Dear Alexandra, I have not had the pleasure of meeting you but would like to ask for some direction in my teaching. I teach high school Canadian Geography and I am eager to find out what to tell my students about the current conditions of the salmon resources on our West Coast. I have read Ed Beatty’s appeal to the Auditor General and I have shown the students the film Salmon Confidential. I am an avid outdoor enthusiast, have travelled often and have a passion for Canada, its resources and the balance of our economy and worldwide reputation. Could you direct us to the source of current information (regulatory requirements, etc.) about the salmon fish farming industry, disease and detection, worldwide research and the future of a safe and renewable salmon industry for Canadians?
Sincerely,
Michael L. Thompson B. Ed
Michael, thanks for your query. I’ve approved your comment so Alex can see it here, but you might want to try emailing her directly – her address is listed above, at the end of her article. Best of luck!

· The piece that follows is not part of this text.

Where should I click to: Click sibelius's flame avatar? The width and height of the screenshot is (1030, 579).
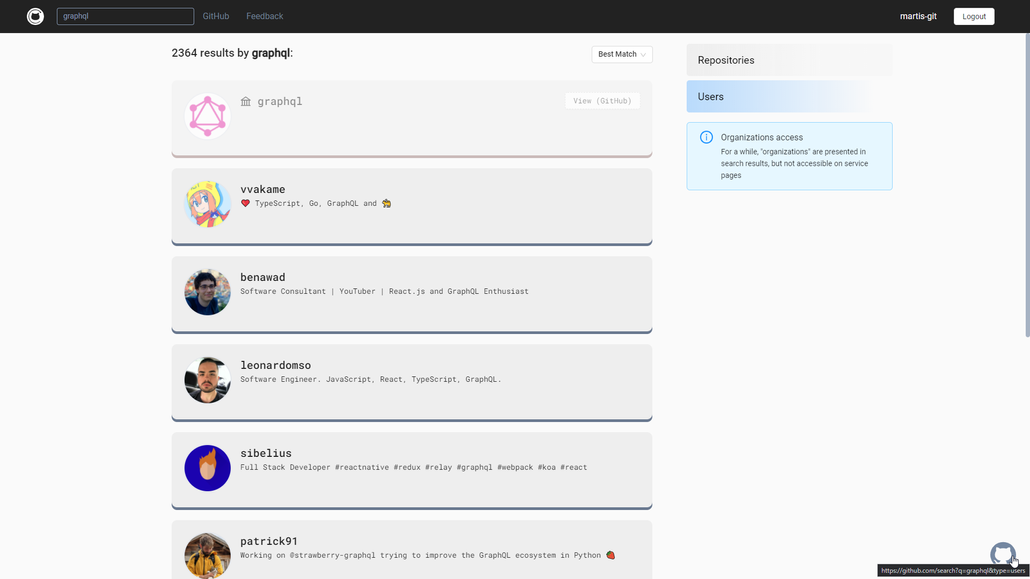click(208, 468)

I met Alex about 25 years ago, when she and I were involved in a project called “Underwater Safari.” I was immediately inspired by her passionate dedication to the study and preservation of our marine ecosystem. Since then I’ve watched in awe as she has often single-handedly taken on Department of Fisheries and their apparent sponsors, the Norwegian fish farming industry. I can’t imagine what keeps her moving forward under such opposition for so many years but I know all Canadians owe her a tremendous debt of gratitude for her many years of perseverance. I hope one day our country will formally recognize the magnitude of her contributions.
John, thank you for sharing, and for the kind words about Alex!
I admire you. Wow! What a woman with passion.
Hi Alexandra. I have read your books and been most impressed with your wonderful work with orcas. (My animal of choice is the giraffe.) I am now working with a filmmaker who has funding to do five TV hours on the behaviour of old animals, a subject I wrote a book on a few years ago. We wondered if you would be willing to work with the filmmaker to do footage on older orcas. Indeed he thought that there might be a whole program devoted to orcas and tied in with the awful salmon fishing industry.
I teach in Independent Studies at the University of Waterloo, and I believe you have a friend, whose name I cannot recall, who studied there.
Anyway, it would be wonderful if we could put orcas to the forefront of people’s mind to help them. Do let me know what you think.
Cheers, Anne Innis Dagg
Anne (and others with specific questions for Alex), I suggest you email her at the address listed at the end of her article. Thanks for your comment – I hope you hear back from Alex.